In 2011, the studio also began the web series AXI: Avengers of Xtreme Illusions, featuring the I.aM.mE Dance crew in a series of web films in the vein of The Twilight Zone, but "infused with dance and lyrical movement that have never been seen before." The series is described as "Once Upon a Time" meets "The Twilight Zone" meets insanely good hip hop—with a Tim Burton-esque quality that's just creepy enough. Also in 2011, he began filming The Legend of DarkHorse County, a feature film starring Olivia "Chachi" Gonzales. The film began as an episode of AXI, but upon finding out Gonzales was strong enough as an actress, Welling decided to create the project as a feature film.

In 2015, Welling Films released five different short films, ranging from topics as diverse as zombie lore to canine aging. In that year, the studio also garnered twelve awards from film festivals in the United States and internationally.
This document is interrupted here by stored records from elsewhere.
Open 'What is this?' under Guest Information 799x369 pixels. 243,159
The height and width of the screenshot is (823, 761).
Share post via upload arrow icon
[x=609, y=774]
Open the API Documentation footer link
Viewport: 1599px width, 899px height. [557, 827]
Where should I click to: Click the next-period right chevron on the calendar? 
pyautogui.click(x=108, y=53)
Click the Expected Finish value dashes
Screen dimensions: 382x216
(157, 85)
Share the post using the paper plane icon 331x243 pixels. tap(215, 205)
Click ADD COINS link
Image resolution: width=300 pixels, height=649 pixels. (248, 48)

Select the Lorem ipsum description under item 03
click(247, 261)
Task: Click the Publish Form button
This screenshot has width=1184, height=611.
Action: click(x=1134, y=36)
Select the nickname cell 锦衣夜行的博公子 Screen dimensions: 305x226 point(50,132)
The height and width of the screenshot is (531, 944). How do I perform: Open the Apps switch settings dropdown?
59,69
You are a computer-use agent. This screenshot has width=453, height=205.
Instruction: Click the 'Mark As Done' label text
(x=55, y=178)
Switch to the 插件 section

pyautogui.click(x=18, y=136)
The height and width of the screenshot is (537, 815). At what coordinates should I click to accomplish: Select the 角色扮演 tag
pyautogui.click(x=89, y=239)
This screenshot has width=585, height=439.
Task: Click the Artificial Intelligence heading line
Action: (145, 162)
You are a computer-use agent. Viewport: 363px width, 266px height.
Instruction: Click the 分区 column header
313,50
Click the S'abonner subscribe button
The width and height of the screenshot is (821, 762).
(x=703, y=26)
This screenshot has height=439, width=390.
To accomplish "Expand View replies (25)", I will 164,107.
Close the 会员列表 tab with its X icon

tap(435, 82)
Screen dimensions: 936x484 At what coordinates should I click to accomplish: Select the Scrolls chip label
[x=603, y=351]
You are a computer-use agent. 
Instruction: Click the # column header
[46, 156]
In 2016, Welling Films partnered with Wolk Films to produce "Agnosia," a dramatic feature delving into the experience of aging and the triumph of the human spirit over adversity. He also made "The Blimp Trap," a dramatic short, featuring a strong disabled female character.

==Filmography==

| Release year | Film title |
|---|---|
| 2006 | The House of Dreams |
| 2009 | The Messenger: 360 Days of Bolivar |
| 2011 | Project Aether |
| 2013 | The Walk |
| 2014 | The Legend of DarkHorse County |
| 2014 | Adamo |
| 2014 | The Gift |
| 2015 | Toxin: 700 Days Left on Earth |
| 2015 | Beyond the Yellow Brick Road |
| 2015 | If I Could Talk |
| 2015 | The Mechanic |
| 2016 | The Blimp Trap |
| 2016 | Agnosia |
| 2016 | Love for all Seasons |
| 2016 | The Clean-Up Men |

==Distribution==
Welling Films productions are typically distributed through the company's monetized YouTube channel. Feature films are not released online, but have screenings at AMC Theatres and Sundance Cinemas. Select premieres have also taken place at the historic River Oaks Theatre.

==Films==
The studio has produced both narrative and documentary films. They have prominently used kickstarter and indiegogo to promote the adaptation of short films into features.

==Web series==
Welling Films' most successful project to date has been Avengers of eXtreme Illusions (AXI) series, which has garnered over 18 million views on YouTube as of February 2016. In 2014, they launched a companion web series, In the News, featuring series creator Shawn Welling and dancing stars Phillip Chbeeb and Chachi Gonzales.